The next morning, I lay in the back seat of a rented Toyota Echo, wallowing in the hangover brought on by those four readings and a tour that was turning into a bummer. I felt bad for bringing Mickey and Joe into this mess. I felt bad for the tens of thousands of miles I’d traveled and the hundreds of readings in dozens of cities. I felt bad about the wall of apathy and silence that greeted my new book. I felt bad for everything.
But self-pity is the lazy indulgence of emo kids. I needed to snap out of it. I listened to Mickey and Joe, who seemed undaunted. They talked about writing, their new projects, and what their favorite writers did that worked.
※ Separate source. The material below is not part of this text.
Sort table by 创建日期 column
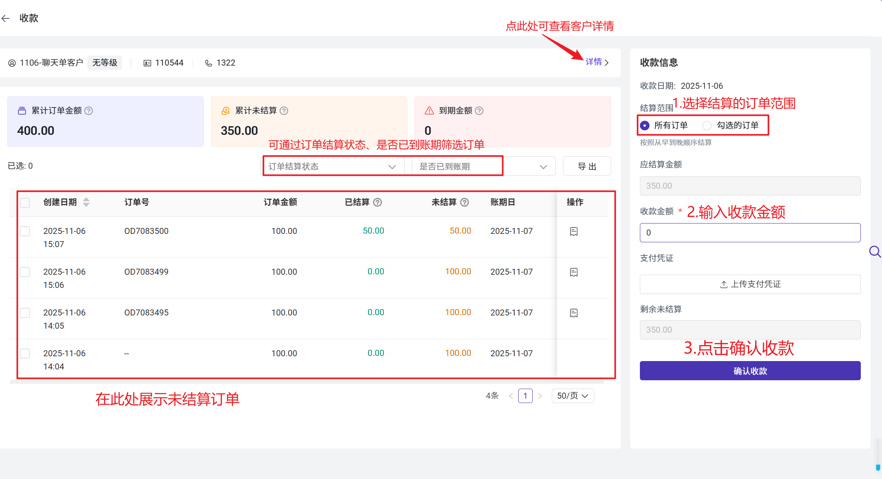Screen dimensions: 882x479 86,202
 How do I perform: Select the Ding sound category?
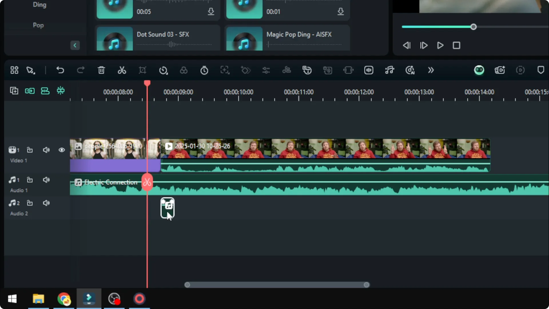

As I eavesdropped, it occurred to me that the one person who could pull me out of this malaise was Danny McGregor, the hero (or anti-hero) of Crazy Broads. I went searching through the alleyways of my brain, hoping to find him.
He was there.
When I got home from that tour, I started working with Danny again. I wrote every morning for five or six hours, using the same basic plot and characters from Crazy Broads, but writing a whole new novel. I didn’t even dig out my old copy of Crazy Broads. Why should I? It sucked.
Within a couple of months, I had the rough draft of a whole new novel. And this one, I liked.
Within a couple of years, I’d gone through a dozen revisions, sold the novel to Manic D Press, worked with the editor there to clean things up even more, scrapped chapters and added chapters, and read through everything one last time down here in Mexico.
And now, here I am. It’s late May, 2007. I’m ready to say goodbye to the writing of Train Wreck Girl, ready to hand her over to my publisher, to printers, and to you. It’s an Annie Hall kind of break up. I wish her the best. I’m better for the time we spent together. But, as the sun burns away the fog and the panorama of Mexican wine country opens into another day, I’m ready to move on.